To help ground my arguments consider I have all the deaths in a country and I have them for all the sub-areas of a country and policy makers are thinking of targeting funding at places with high rates of mortality.
A major challenge of using such data is the greater importance of natural, stochastic or chance variation. It is worth discussing what we mean by this as there is a lot on confusion on this topic. Thus Gorard (2013) strongly argues that a modelling and inferential approach is not needed when dealing with populations as we have here
Gorard (2013, 54) “all traditional statistical analysis, including all tests of significance, and the use of standard errors and confidence intervals… are, of course irrelevant when the full population of cases is used since then there is no sampling variation”.
Gorard, S. (2013). Research Design: Robust approaches for the social sciences. London: SAGE.

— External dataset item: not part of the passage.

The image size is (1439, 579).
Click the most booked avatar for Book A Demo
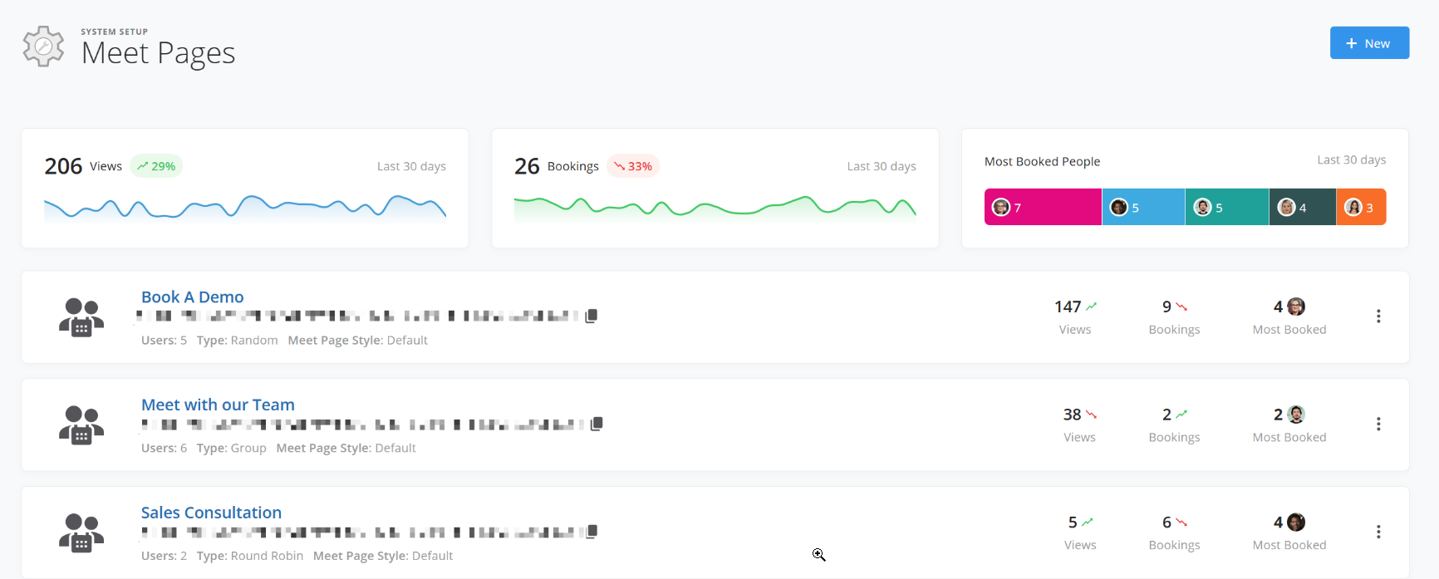tap(1296, 307)
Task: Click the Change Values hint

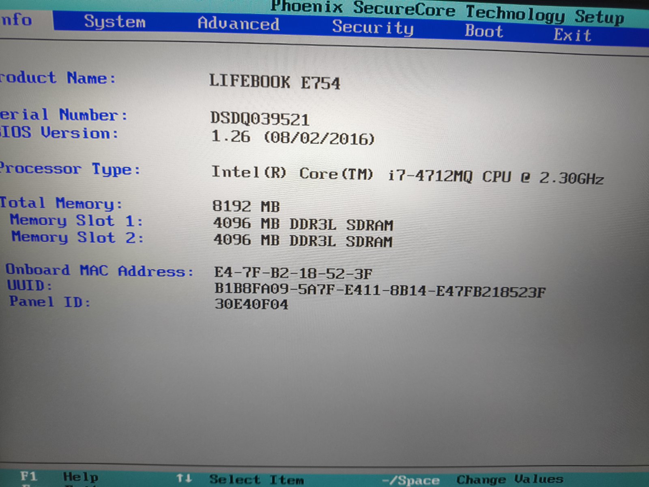Action: 509,479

For him inference should be confined to inferring from imprecise samples to true, but unknown population values. Consequently, we do not need an inferential framework here because we have all the areas and all the deaths.
I disagree. For me the imprecision arises not as a result of sampling variation but because of natural variation. The number of observed deaths is considered to be the outcome of a stochastic process which could produce different results under the same circumstances. It is this underlying process or risk that is of interest and the actual observed values give only an imprecise estimate of this. Moreover, the smaller the number of deaths the more imprecise the estimate of risk. If the expected number of deaths is 1 and the observed number is 1, the risk is 1 and the area has the same risk as the country as a whole. However, if the observed deaths were recorded as 0, the risk would be zero and this would be the best place in the country. If the observed is 2, the risk would be double the national rate, and a high risk area. Very small and highly plausible changes in the observed outcome would have a huge impact on the risk, and the risk would be estimated very unreliably. We need to be able to say with confidence that this risk is high and not likely to be due to chance.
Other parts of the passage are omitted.